SEITENAUSZUG.
Senkrecht aufragende Bohranlage mit Nebenanlagen auf einem Bauplatz vor tiefblauem Abendhimmel.
Geothermie-Bohrgerät für bis zu sieben Kilometer Tiefe: Ein kleiner Teil des deutschen Lithiumbedarfs lässt sich aus Geothermiewasser gewinnen. (Foto: Bundesverband Geothermie)

Lithium ist ein Alkalimetall. Der Rohstoff, auch "weißes Gold" genannt, wird für Akkus gebraucht, ohne ihn läuft kein Handy, Laptop, E-Auto oder Ökostrom-Speicher. Bisher ist Lithium ein reines Importprodukt, doch Deutschland könnte laut einer neuen Untersuchung einen nicht unerheblichen Teil seines Bedarfs selbst gewinnen, nämlich bis zu 13 Prozent. Die Quelle: Thermalwasser.   

Bisher stammt das Material, das in den Zellen von Lithium-Ionen-Akkus verbaut wird, aus Förderländern wie Australien oder dem Dreieck Argentinien–​Bolivien–​Chile. Die Umweltschäden bei der Gewinnung sind groß.

In Australien wird das Lithium mit hohem Energieaufwand aus Festgesteinen gewonnen, dabei entstehen große Mengen Abraum. In Südamerika kommt es aus Salzseen. Die indigene Bevölkerung dort leidet unter dem Abbau, unter anderem, weil der Grundwasserspiegel sinkt.

Lithium kann allerdings auch als Nebenprodukt bei der Nutzung von Geothermie aus tiefen Erdschichten hergestellt werden, und zwar auch in Deutschland, nämlich im Oberrheingraben. Getestet wird das derzeit in einer Pilotanlage am Geothermie-Heizkraftwerk in Bruchsal.

ZEILENAUSZÜGE.
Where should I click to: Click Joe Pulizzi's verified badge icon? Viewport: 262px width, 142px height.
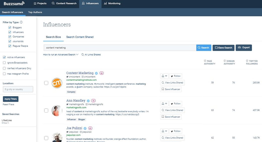click(85, 128)
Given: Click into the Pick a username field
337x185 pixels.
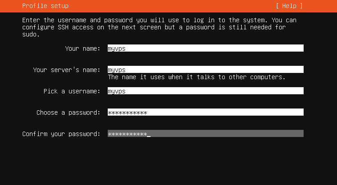Looking at the screenshot, I should coord(206,91).

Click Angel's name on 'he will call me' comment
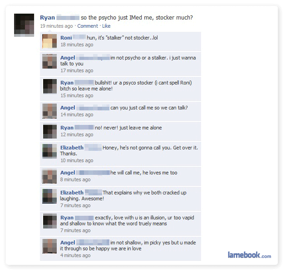[68, 173]
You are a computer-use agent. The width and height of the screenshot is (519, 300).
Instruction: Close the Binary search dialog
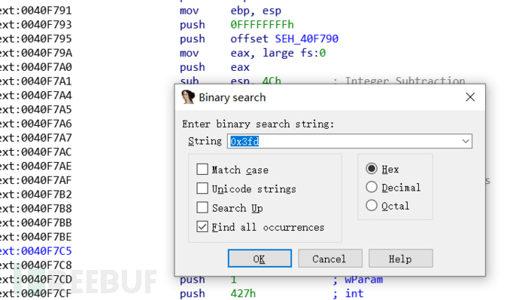coord(470,97)
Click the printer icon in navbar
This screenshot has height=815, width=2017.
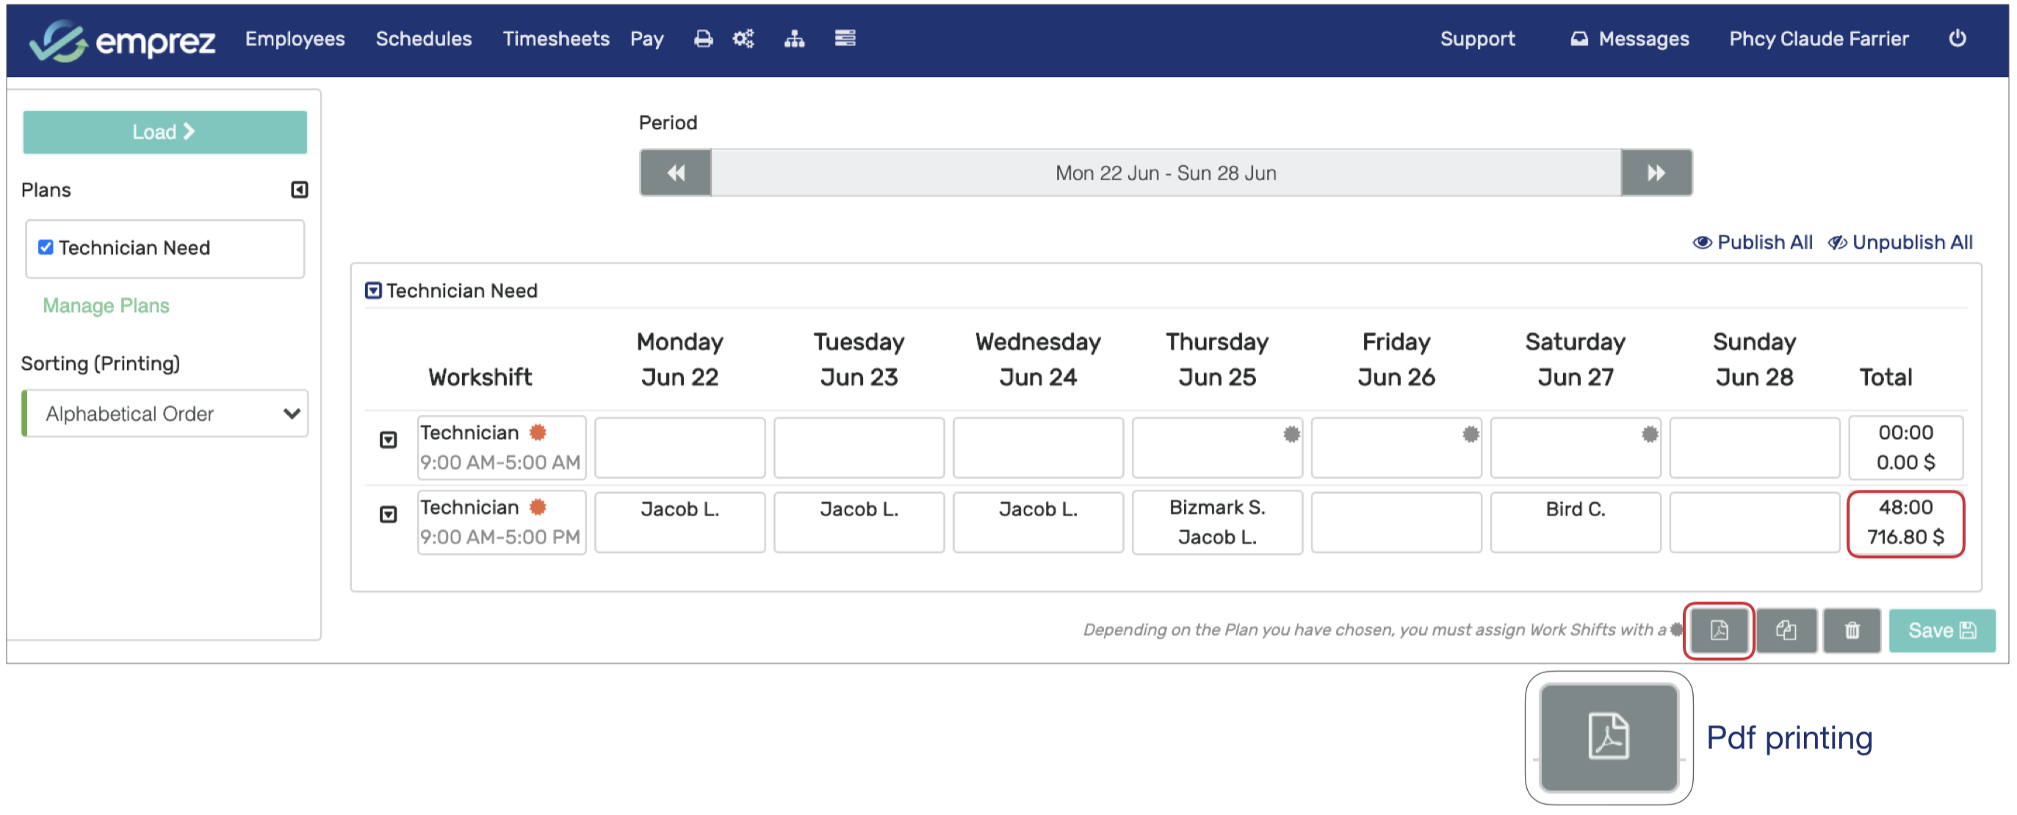pos(703,38)
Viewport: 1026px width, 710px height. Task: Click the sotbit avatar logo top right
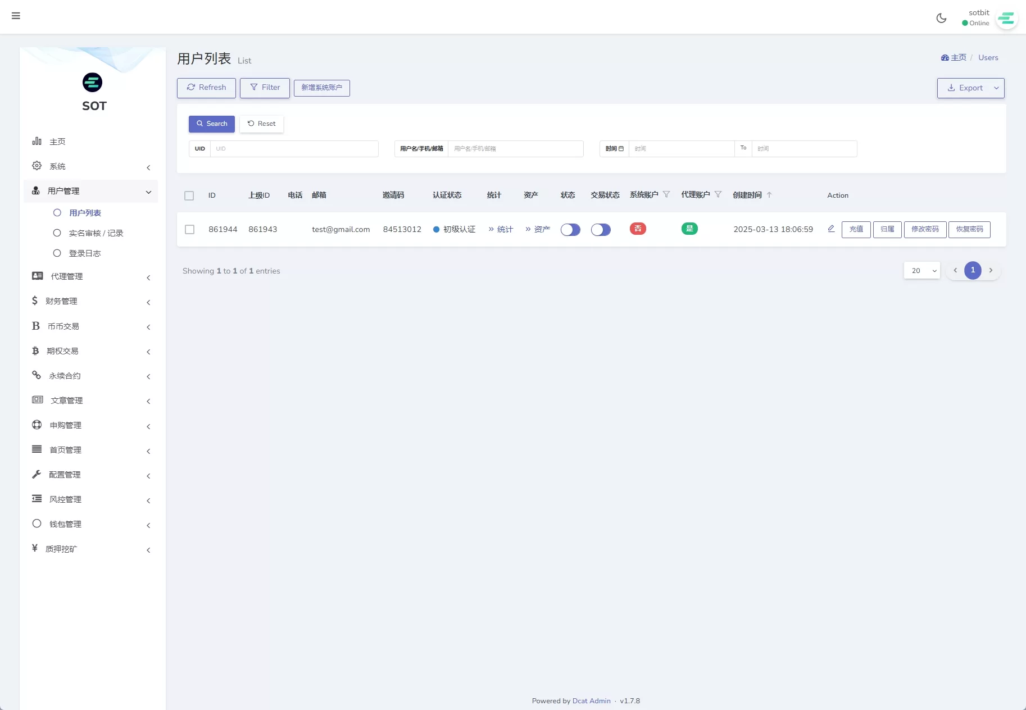pos(1006,17)
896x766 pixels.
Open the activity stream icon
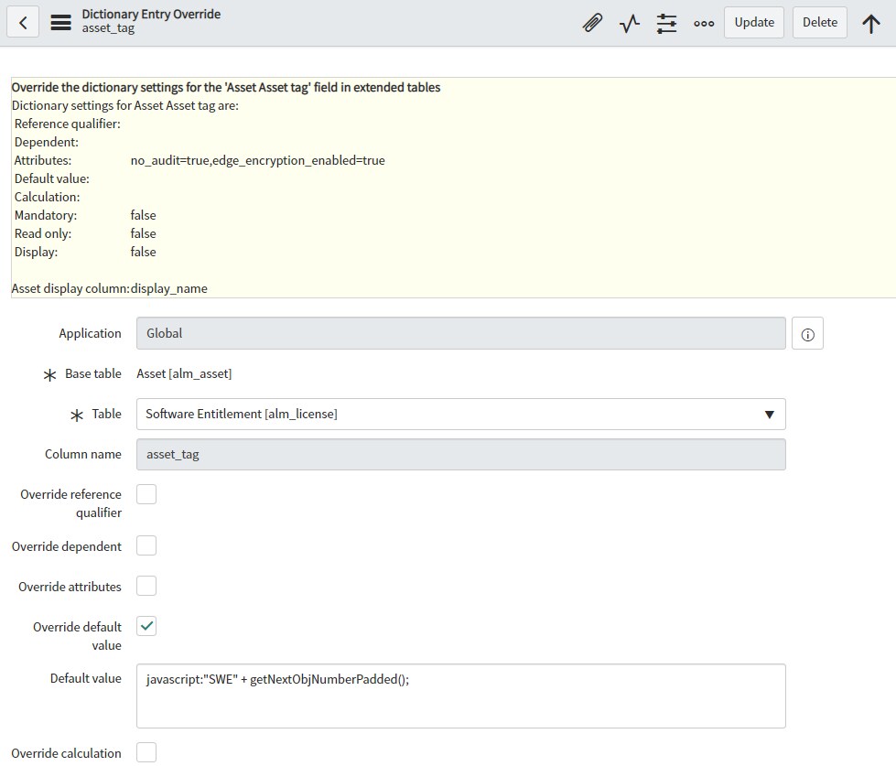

DIE AUFGABEN.
1. Welchen Grund nennt der Text über Lithium aus Thermalwasser dafür, dass die indigene Bevölkerung in Südamerika unter dem Abbau leidet? Antworten Sie in ein bis drei Sätzen.
2. Beantworten Sie anhand des Textes über Lithium aus Thermalwasser die folgenden Fragen:
(a) Bis zu welchem Anteil seines Lithiumbedarfs könnte Deutschland laut einer neuen Untersuchung selbst gewinnen?
(b) Wie wird Lithium in Australien gewonnen?
(c) Wo wird die Gewinnung von Lithium aus Geothermie derzeit in einer Pilotanlage getestet?
3. Setzen Sie den Text über Lithium aus Thermalwasser im Anschluss an seinen letzten Satz fort.

DIE ANTWORTEN.
1. Die indigene Bevölkerung leidet unter dem Abbau unter anderem deshalb, weil der Grundwasserspiegel sinkt. Der Text nennt dies ausdrücklich nur als einen von mehreren Gründen.

2.
(a) Bis zu 13 Prozent.
(b) Es wird mit hohem Energieaufwand aus Festgesteinen gewonnen, wobei große Mengen Abraum entstehen.
(c) Am Geothermie-Heizkraftwerk in Bruchsal.

3.
Der Bedarf an neuen Lithiumquellen ist enorm. Die Nachfrage nach dem Rohstoff steigt weltweit rasant, ebenso die Preise, und es drohen Versorgungsengpässe, da die Elektromobilität und der Bedarf an Stromspeicherung im Zuge der Energiewende stark zunehmen werden. Es wird zwar an alternativen Materialien für Batterien geforscht, marktreife Lösungen mit gleicher Effizienz gibt es allerdings noch nicht. Vorerst wird es nicht ohne Lithium gehen.

Ein Forschungsteam des Karlsruher Instituts für Technologie (KIT) hat nun ermittelt, welchen Beitrag die Geothermie in dieser Hinsicht leisten kann. Ergebnis: Deutschland kann damit in der Batteriefertigung zwar nicht autark werden, aber durchaus weniger abhängig von Importen.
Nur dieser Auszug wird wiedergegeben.